═══ MATERIAL PROVIDED ═══

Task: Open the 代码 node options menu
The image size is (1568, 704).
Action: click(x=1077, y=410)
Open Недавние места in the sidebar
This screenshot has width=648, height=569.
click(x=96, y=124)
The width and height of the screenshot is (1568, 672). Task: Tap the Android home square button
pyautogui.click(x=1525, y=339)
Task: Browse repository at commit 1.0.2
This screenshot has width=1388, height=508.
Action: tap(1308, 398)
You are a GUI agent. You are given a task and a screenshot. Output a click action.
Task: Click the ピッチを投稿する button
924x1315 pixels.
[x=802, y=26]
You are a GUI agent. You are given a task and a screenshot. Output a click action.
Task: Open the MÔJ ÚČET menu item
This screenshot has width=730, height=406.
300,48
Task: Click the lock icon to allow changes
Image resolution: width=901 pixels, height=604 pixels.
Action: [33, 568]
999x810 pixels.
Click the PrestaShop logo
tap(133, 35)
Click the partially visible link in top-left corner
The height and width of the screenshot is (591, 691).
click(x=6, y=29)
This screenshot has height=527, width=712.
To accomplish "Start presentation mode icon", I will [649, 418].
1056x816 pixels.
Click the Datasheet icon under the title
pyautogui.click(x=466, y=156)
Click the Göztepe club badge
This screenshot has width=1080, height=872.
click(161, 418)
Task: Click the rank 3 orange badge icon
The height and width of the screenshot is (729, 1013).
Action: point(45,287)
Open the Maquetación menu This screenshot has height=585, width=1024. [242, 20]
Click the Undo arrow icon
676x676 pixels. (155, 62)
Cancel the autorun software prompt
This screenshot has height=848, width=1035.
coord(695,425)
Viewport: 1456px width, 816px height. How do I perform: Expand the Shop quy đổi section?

═══

▸ ACTIVITY
What's needed is every entry, returned word for word.

▸ TASK ANSWER
Task: Open the 代码 node options menu
The image size is (1568, 704).
Action: click(x=1077, y=410)
Open Недавние места in the sidebar
This screenshot has width=648, height=569.
click(x=96, y=124)
The width and height of the screenshot is (1568, 672). Task: Tap the Android home square button
pyautogui.click(x=1525, y=339)
Task: Browse repository at commit 1.0.2
This screenshot has width=1388, height=508.
Action: tap(1308, 398)
You are a GUI agent. You are given a task and a screenshot. Output a click action.
Task: Click the ピッチを投稿する button
924x1315 pixels.
[x=802, y=26]
You are a GUI agent. You are given a task and a screenshot. Output a click action.
Task: Open the MÔJ ÚČET menu item
This screenshot has width=730, height=406.
300,48
Task: Click the lock icon to allow changes
Image resolution: width=901 pixels, height=604 pixels.
Action: [33, 568]
999x810 pixels.
Click the PrestaShop logo
tap(133, 35)
Click the partially visible link in top-left corner
The height and width of the screenshot is (591, 691).
click(x=6, y=29)
This screenshot has height=527, width=712.
To accomplish "Start presentation mode icon", I will [649, 418].
1056x816 pixels.
Click the Datasheet icon under the title
pyautogui.click(x=466, y=156)
Click the Göztepe club badge
This screenshot has width=1080, height=872.
click(161, 418)
Task: Click the rank 3 orange badge icon
The height and width of the screenshot is (729, 1013).
Action: point(45,287)
Open the Maquetación menu This screenshot has height=585, width=1024. [242, 20]
Click the Undo arrow icon
676x676 pixels. (155, 62)
Cancel the autorun software prompt
This screenshot has height=848, width=1035.
coord(695,425)
Viewport: 1456px width, 816px height. How do I perform: Expand the Shop quy đổi section?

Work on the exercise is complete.